Collected data entries
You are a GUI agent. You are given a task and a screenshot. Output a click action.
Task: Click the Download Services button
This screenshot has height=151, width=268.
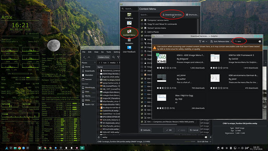click(x=172, y=15)
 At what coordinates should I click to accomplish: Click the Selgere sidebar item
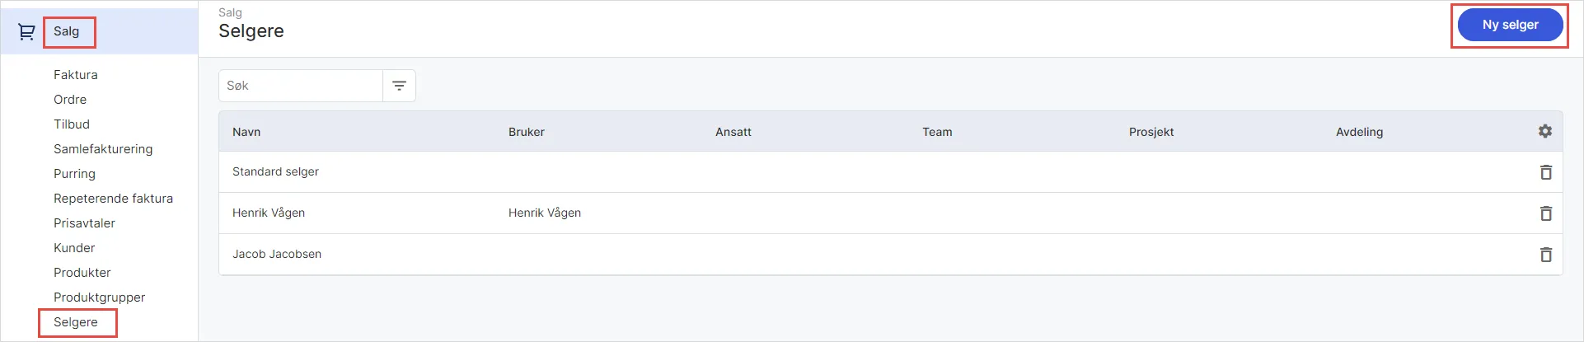pyautogui.click(x=76, y=322)
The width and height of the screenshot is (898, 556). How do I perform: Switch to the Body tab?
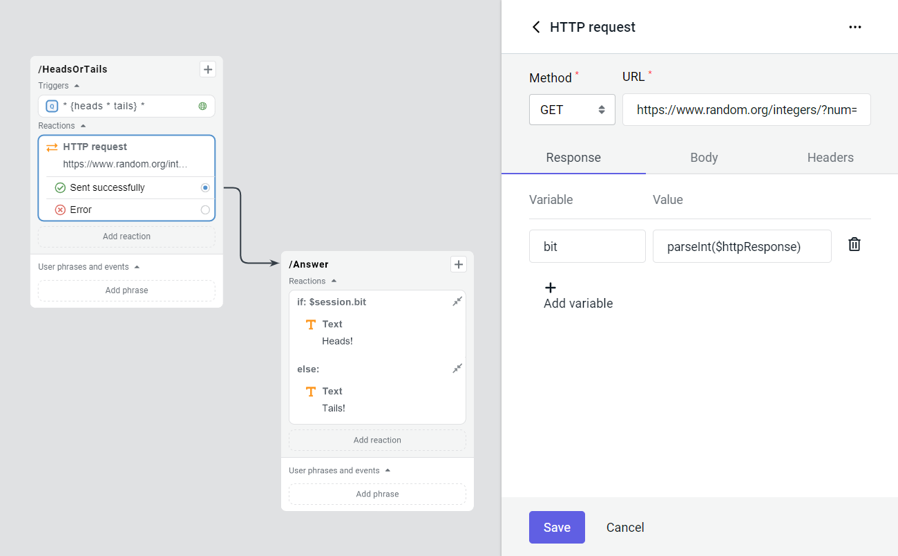pyautogui.click(x=703, y=158)
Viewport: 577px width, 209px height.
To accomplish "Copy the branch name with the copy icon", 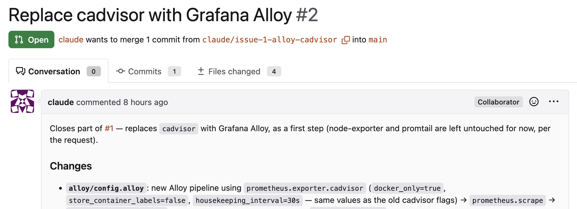I will [346, 40].
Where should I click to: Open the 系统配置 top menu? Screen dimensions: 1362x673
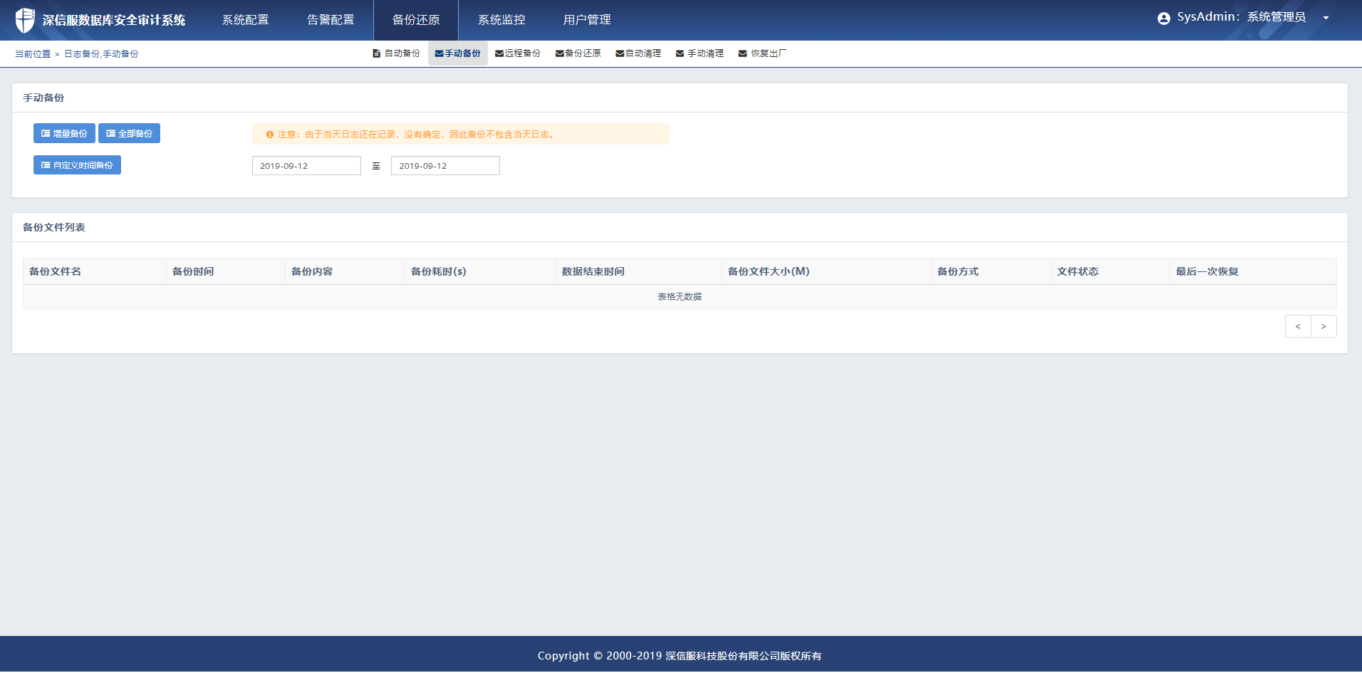245,20
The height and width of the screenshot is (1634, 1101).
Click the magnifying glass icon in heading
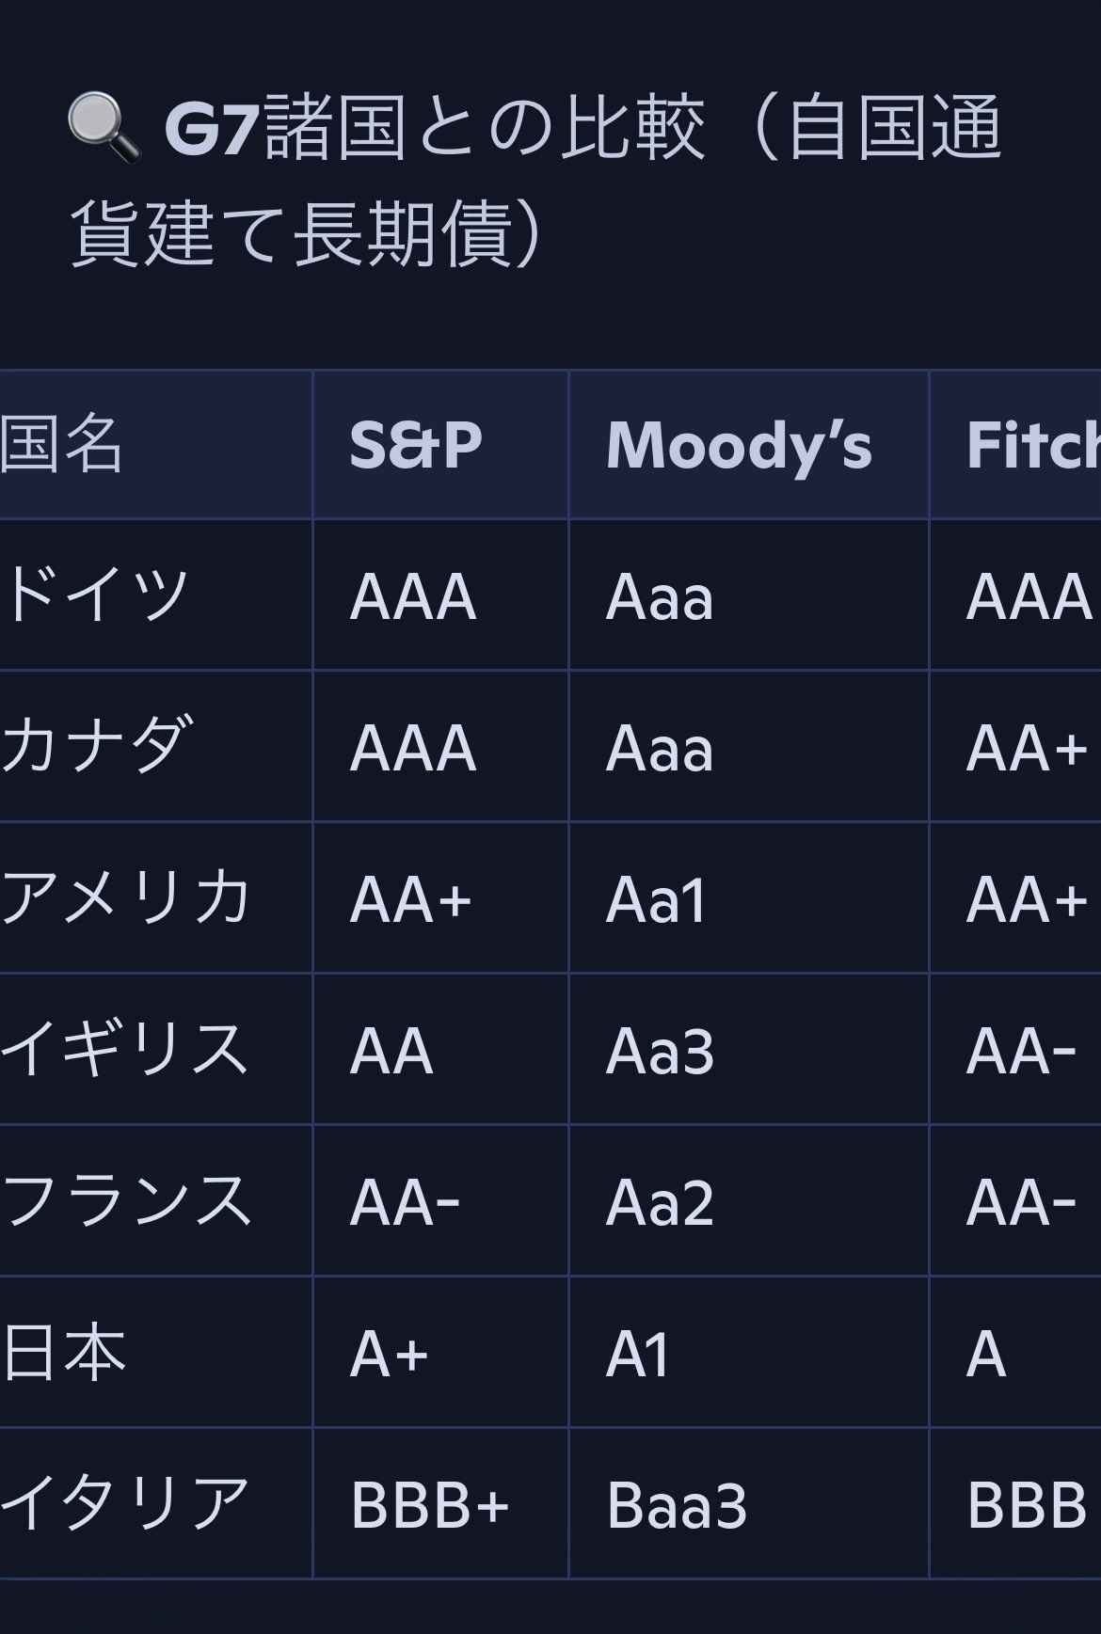(104, 128)
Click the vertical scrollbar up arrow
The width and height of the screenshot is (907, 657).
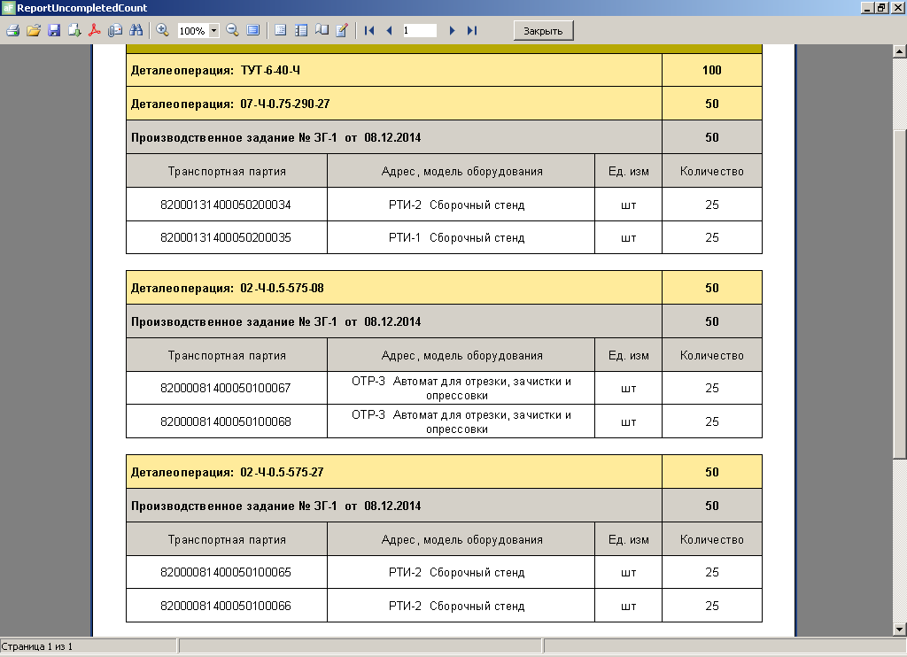(x=899, y=52)
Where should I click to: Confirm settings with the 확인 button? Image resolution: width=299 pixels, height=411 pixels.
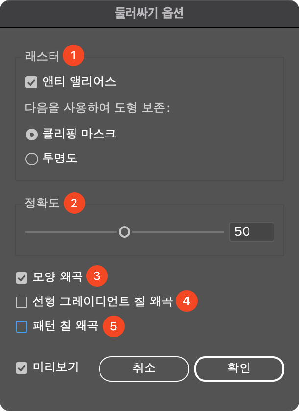pos(239,368)
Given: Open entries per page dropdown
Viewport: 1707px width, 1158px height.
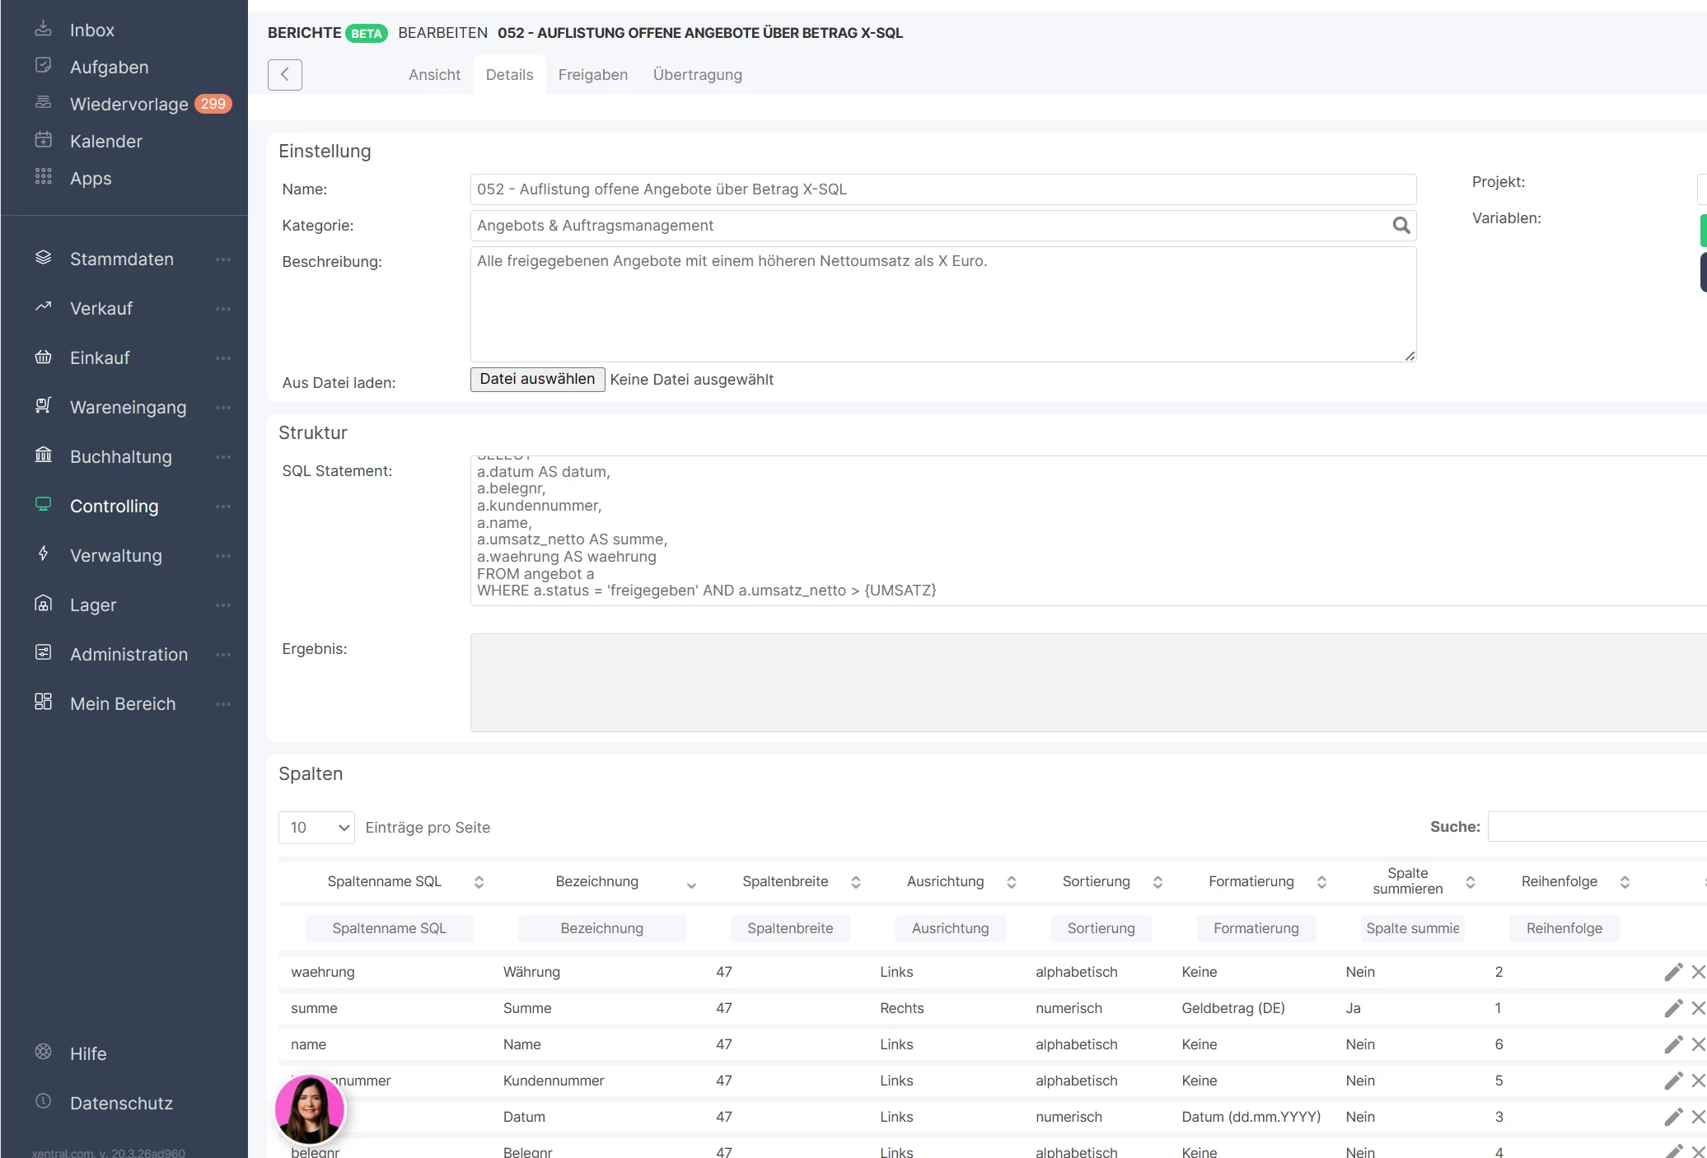Looking at the screenshot, I should (316, 828).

_WHAT YOU HAVE TO DO_. Exclude the pictures, and output exactly the lines from the one with "The height and" through the last line of the records, both included.

_RESPONSE BOX_.
The height and width of the screenshot is (1634, 1101).
Click the magnifying glass icon in heading
(104, 128)
Click the vertical scrollbar up arrow
The width and height of the screenshot is (907, 657).
(x=899, y=52)
Where should I click to: Confirm settings with the 확인 button? Image resolution: width=299 pixels, height=411 pixels.
pos(239,368)
Given: Open entries per page dropdown
Viewport: 1707px width, 1158px height.
Looking at the screenshot, I should (316, 828).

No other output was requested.